Even before you get to the book content itself, you can feel thoroughly motivated by the book design itself. The hardback comes in a vivid blue showing a funky metal switch. But not just any metal switch, but one with the book title stuck across it in bright red dynotape. Fabulous idea!
Once inside the book, you quickly grasp that you are being hand-held on an amazing journey which guides you through how to handle the challenges of change.
The Heath brothers point out that when we stumble and fail at embracing change, it's not because we are lazy in any way, but because "the primary obstacle lies in how our brains are constructed". Our brain isn't of one mind they tell us. It is, in fact, much more like "a two-party system with your logical brain at constant war with your emotional animal brain".
So, how do we handle change, knowing that our brain is a two-party system. Well, it's a no-brainer! We simply follow the step-by-step guide provided by the Heath duo.
First - give clear direction to the logical brain so people understand what's expected of them.
Second - motivate the animal brain by engaging the emotions.
Third - clear the path for change by tweaking the environment to make the right behaviours easier and the wrong ones harder.
We also, you learn from Switch, need to focus on the ‘bright spots'- the things that are already working for us. The more we can understand these proven patterns, the better we can make changes in our lives and in the lives of others as well as our communities.
Thus, to change our behaviour, we need to do the following, the Heath boys tell us.

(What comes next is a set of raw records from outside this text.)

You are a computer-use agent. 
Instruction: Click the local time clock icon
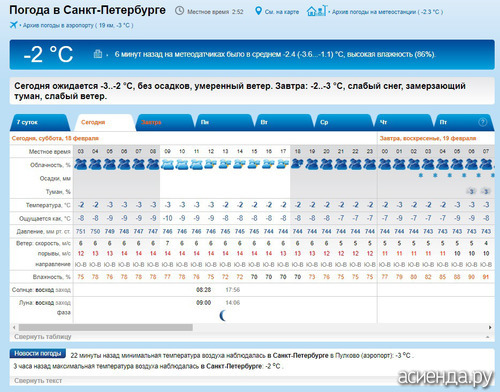(179, 11)
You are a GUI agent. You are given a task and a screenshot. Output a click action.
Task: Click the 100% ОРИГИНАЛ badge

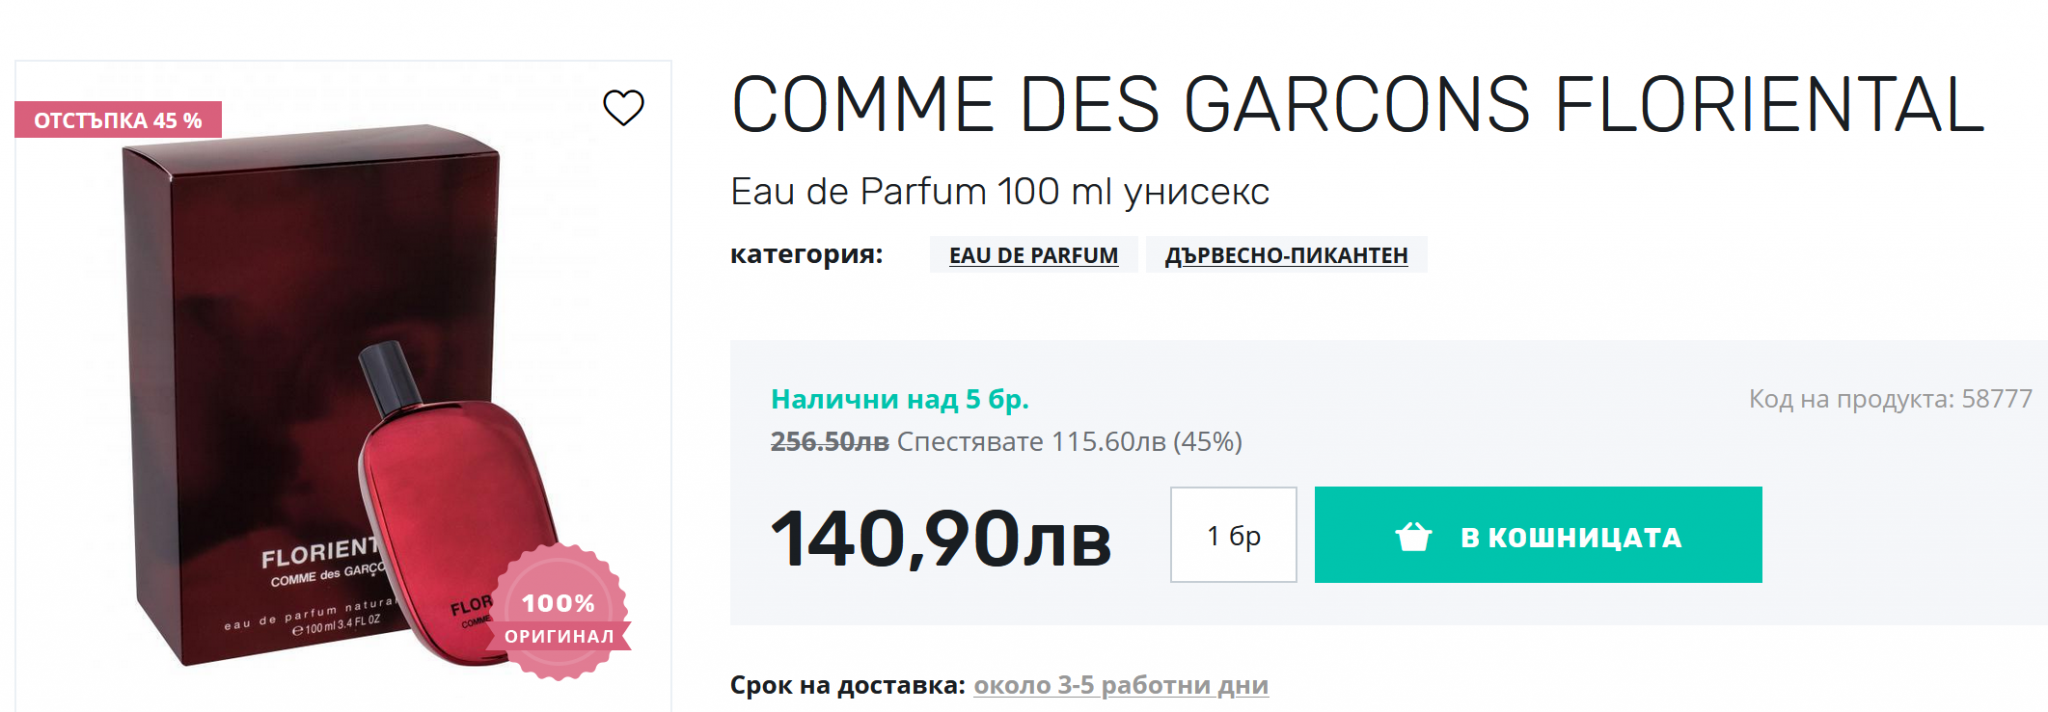559,615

Direct the Rider : Find the bright spots. Script the critical movies. Point to the destination.
Motivate the Elephant : Find the feeling. Shrink the change. Grow your people.
Shape the Path : Tweak the environment. Build habits. Rally the herd.
The book manages to make you feel enthused and enlightened about handling tough change challenges and dismantling behaviour patterns that hinder rather than help significant change. Interestingly, the Heath brothers tell us that self-control is exhaustible, just like a muscle. So, when we are looking to change our behaviours, we shouldn't pile on too much change at once. One step at a time!
All in all, Switch is an excellent read, highly insightful and instructive and also ... fun! For those who like that sort of thing, the book is comprehensively referenced with expansive endnotes. Try it out - and switch on some change! Whether it's losing weight, changing work behaviours or setting yourself a major professional challenge, the book is all that you need to get there.
In fact, what you need, as the book says, is simply to set your goal with a Destination Postcard. If you're wondering what one of those is - it's simply a fantastic way to set a clear and vivid picture of the place [and goals] you're heading to. Not only that, they also perform a double duty by showing the Rider [your logical brain] where you're headed and the Elephant [your emotional brain] why the journey is worthwhile.
Clarity dissolves Resistance, the Heath brothers tell us. And Switch will definitely give you all the clarity you need to dissolve any resistances to change. A must-read and must-follow book!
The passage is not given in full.